**Source excerpt**
■ ■ ■ ■ ■ ■ ■

Without seeing their threat model we potential customers can only blindly trust that the software is secure with no idea how thoroughly the maker has actually done the work. Software marketing tends to imply “great security” so customers naturally expect that all relevant threats are carefully identified and mitigated, but never get any evidence of this — until they learn otherwise the hard way as we saw. In no small part, this lack of visibility leads to mismatched expectations.
Openly threat modeling
A world where software makers routinely publish threat models would be a huge step forward. Doing so would provide useful details about what providers are doing to secure their products in an actionable way, giving customers something to assess instead of marketing hype and empty promises. By broad consensus they should be threat modeling already, so sharing this work openly (which they should be proud of assuming it’s done well) is not at all hard to do!
Threats are a reality of any software product, so enumerating them and discussing mitigation isn’t divulging any proprietary information or making the product easy to clone as full source code disclosure might (and most customers don’t have the time or skills to evaluate all that anyway). Threat models boil it all down to the essential security matters.

■ ■ ■ ■ ■ ■ ■

**Record excerpts**
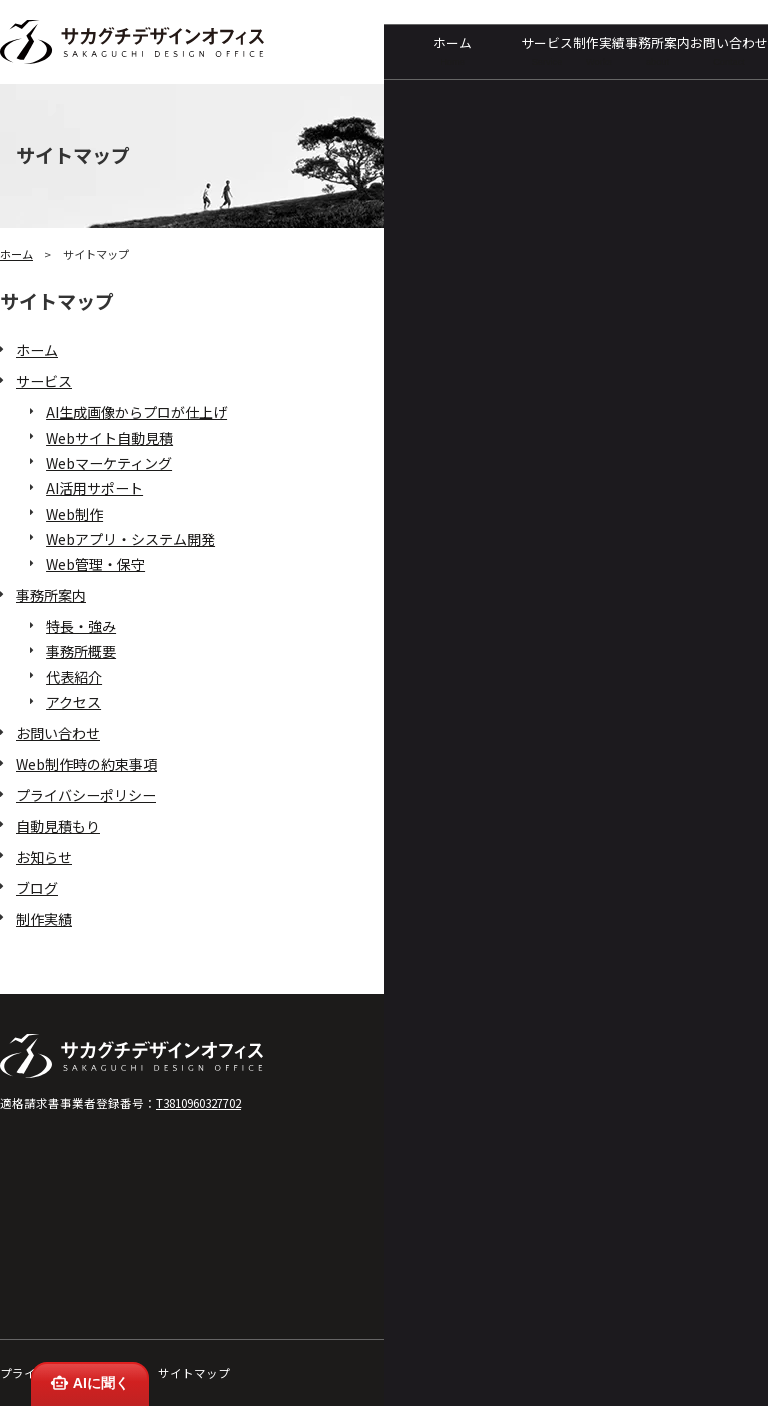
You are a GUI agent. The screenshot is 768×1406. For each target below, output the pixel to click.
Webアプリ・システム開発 (130, 539)
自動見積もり (58, 826)
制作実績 (599, 50)
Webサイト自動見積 (109, 438)
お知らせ (44, 857)
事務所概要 (81, 651)
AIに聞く (89, 1383)
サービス (547, 50)
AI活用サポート (94, 488)
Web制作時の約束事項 (86, 764)
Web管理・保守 (95, 564)
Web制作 (74, 514)
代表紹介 (74, 677)
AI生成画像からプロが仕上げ (136, 412)
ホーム (452, 50)
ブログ (37, 888)
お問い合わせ (729, 50)
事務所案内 (657, 50)
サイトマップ (194, 1373)
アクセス (73, 702)
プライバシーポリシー (86, 795)
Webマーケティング (109, 463)
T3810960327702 (198, 1103)
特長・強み (81, 626)
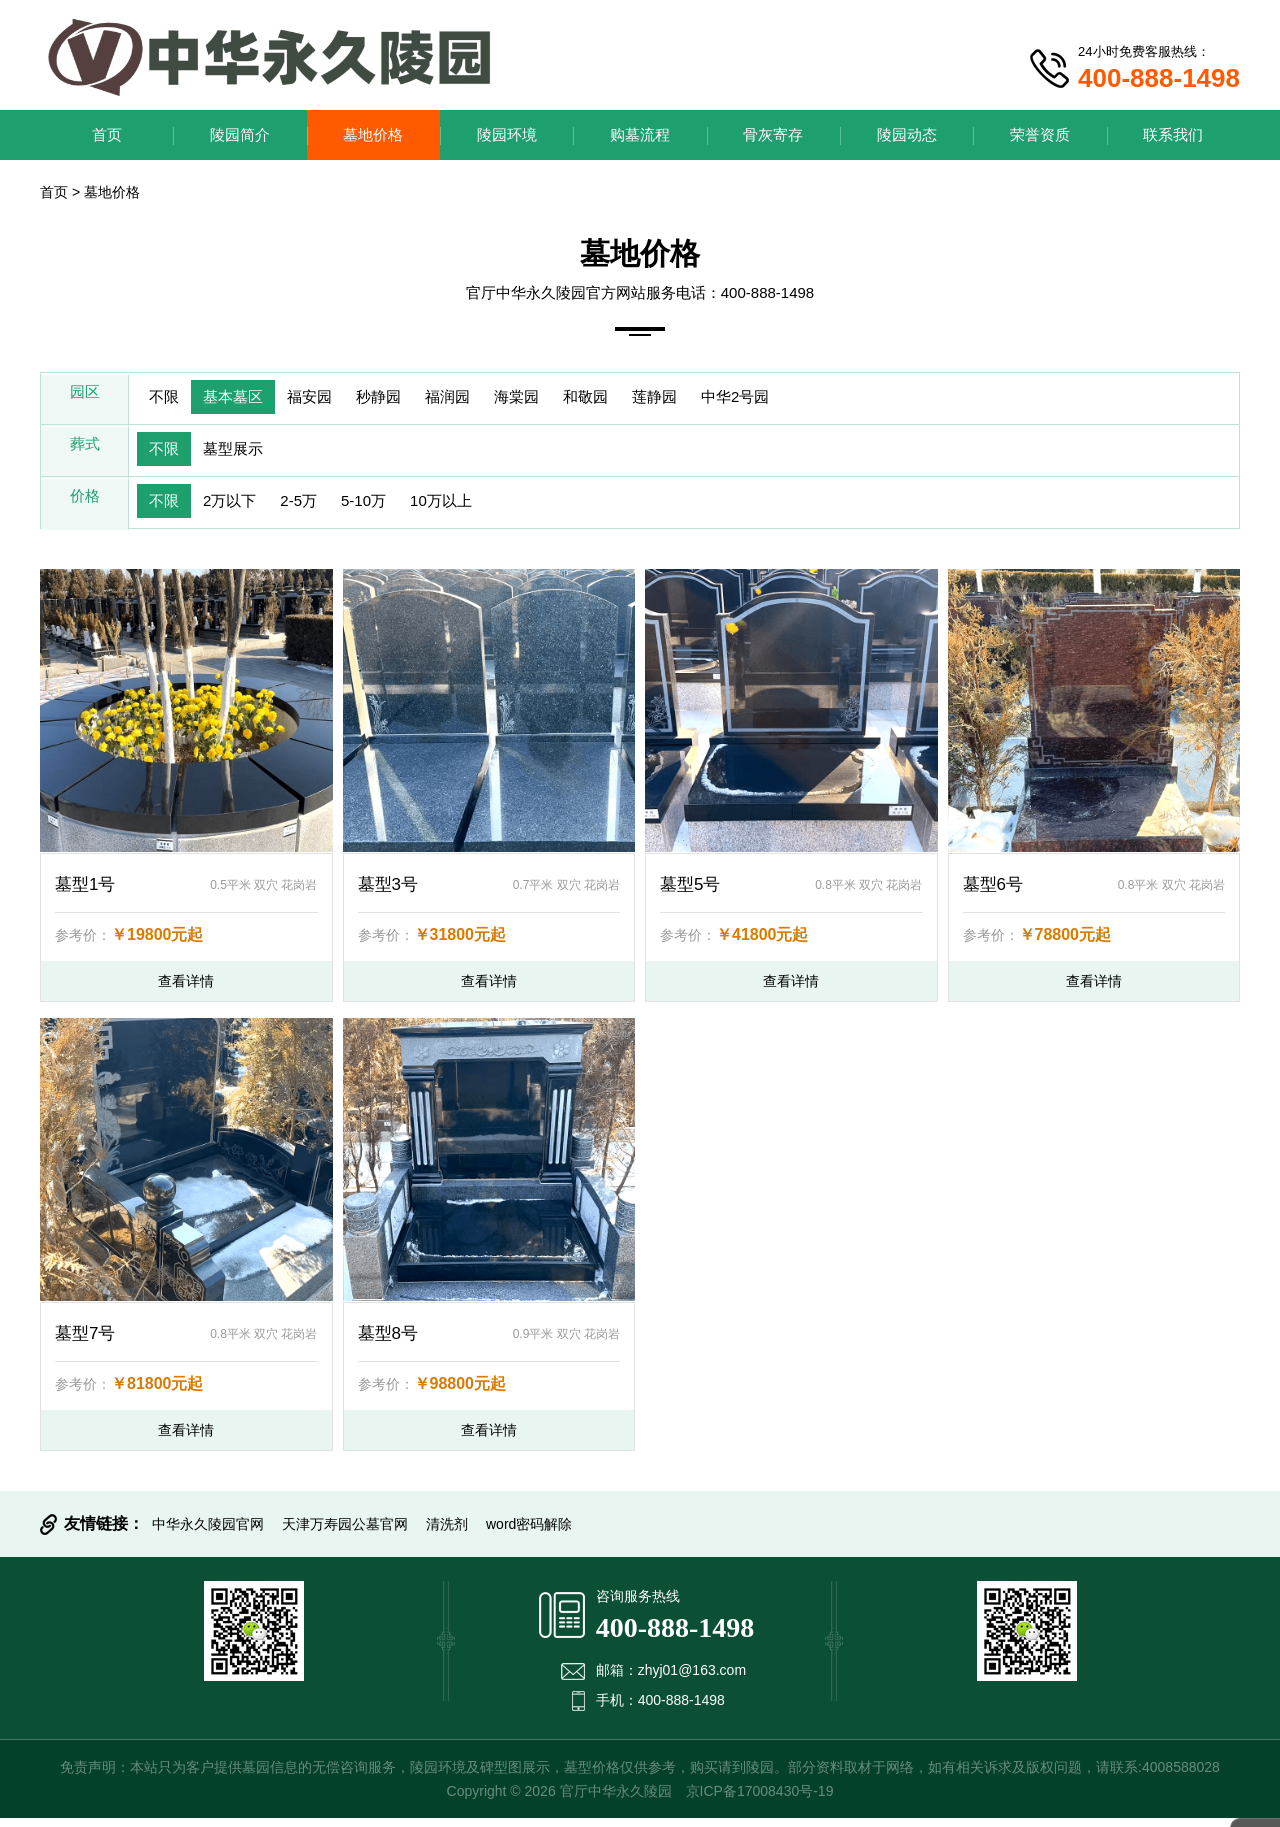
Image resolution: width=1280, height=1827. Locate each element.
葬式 (85, 454)
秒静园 (410, 399)
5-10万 (394, 509)
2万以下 (242, 509)
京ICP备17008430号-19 (760, 1800)
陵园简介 (240, 134)
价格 (85, 509)
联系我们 (1173, 134)
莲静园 (722, 399)
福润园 (488, 399)
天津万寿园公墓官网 (345, 1533)
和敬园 (644, 399)
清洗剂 (447, 1533)
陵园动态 (907, 134)
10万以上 (481, 509)
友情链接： (104, 1532)
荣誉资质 (1040, 134)
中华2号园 (812, 399)
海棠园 (566, 399)
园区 (85, 399)
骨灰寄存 (773, 134)
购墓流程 (640, 134)
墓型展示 (246, 454)
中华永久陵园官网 (208, 1533)
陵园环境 (507, 134)
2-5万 (320, 509)
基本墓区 (246, 399)
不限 (168, 399)
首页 (107, 134)
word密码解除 (529, 1533)
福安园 (332, 399)
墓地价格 (373, 134)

■ ■ ■ ■ ■ ■ ■

**Given problem 1**
Rewrite the threat-modeling passage, beginning at the words "Threats are a" and stopping after "essential security matters.", with "proprietary information" changed to "trade secrets".
**Given problem 2**
Extend the piece on software makers publishing their threat models, picking up after its final sentence.

**Result 1**
Threats are a reality of any software product, so enumerating them and discussing mitigation isn’t divulging any trade secrets or making the product easy to clone as full source code disclosure might (and most customers don’t have the time or skills to evaluate all that anyway). Threat models boil it all down to the essential security matters.

**Result 2**
If software makers published their threat models it would let customers make informed security decisions when choosing software offerings. Once a few bold software makers take the first step, threat models could quickly become the norm for quality software.
- No threat model? Let’s look elsewhere… they aren’t even trying to be secure.
- Weak threat model? No thanks, they don’t have expertise and/or security isn’t a priority.
- Decent threat model, but they missed X. Now you can have a discussion about X: maybe they can improve and handle it, or maybe the buyer can cover that easily, etc.
- Great threat model, very thorough. Let’s get this one, definitely!
- They say they have a great threat model but cannot share it: why not?
Threats are mainly inherent for a software component by virtue of its functionality, so listing threats should not endanger valuable trade secrets. Some threats may be implementation dependent, but you don’t have to detail the mitigation technology just assert recognizing and addressing relevant threats. Alternatively, if your database component is only meant for theoretical research purposes, disclose that information leak is not mitigated so people know.
Therefore, open threat modeling should never be divulging any crown jewels, it’s more like a “spec sheet” for security considerations. Also it’s worth mentioning that for large products having separate internal and external versions of a threat model makes sense. Details of internal techniques, review process, testing, release procedures, and approvals can be kept private.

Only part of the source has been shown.